Data mining in accurate calculation of the average length of stay in intensive care units
10.3760/cma.j.issn.1000-6672.2018.12.014
- VernacularTitle:应用数据挖掘精确计算重症医学科平均住院日初探
- Author:
Caiyun TANG
1
Author Information
1. 番禺区中心医院信息科信息统计中心
- Keywords:
Intensive care units;
Inter-department transfer;
Data mining;
Length of stay
- From:
Chinese Journal of Hospital Administration
2018;34(12):1031-1033
- CountryChina
- Language:Chinese
-
Abstract:
Objective To accurately calculate average length of stay in intensive care unit ( ICU) discipline in an objective and reasonable way. Methods Application of data mining language was used to extract all inpatient data during their hospital stay for accurate calculation of the average length of stay.

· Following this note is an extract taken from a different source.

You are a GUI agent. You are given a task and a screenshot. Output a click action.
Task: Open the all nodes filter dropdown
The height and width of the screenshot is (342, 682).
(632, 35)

Paired test analysis was used to calculate the difference between traditional average length of stay and the new one. Results The average length of ICU stay in 2017 was 6. 66 days, 5. 37 days shorter than 12. 03 days of the average length of stay, with the difference between the average length of stay and that in the ICUs being significant ( t= -13. 614, P<0. 05). Conclusions The average length of ICU stay can objectively reflect the actual working efficiency of the ICUs, especially fitting intensive care units of frequent patient admissions and discharges.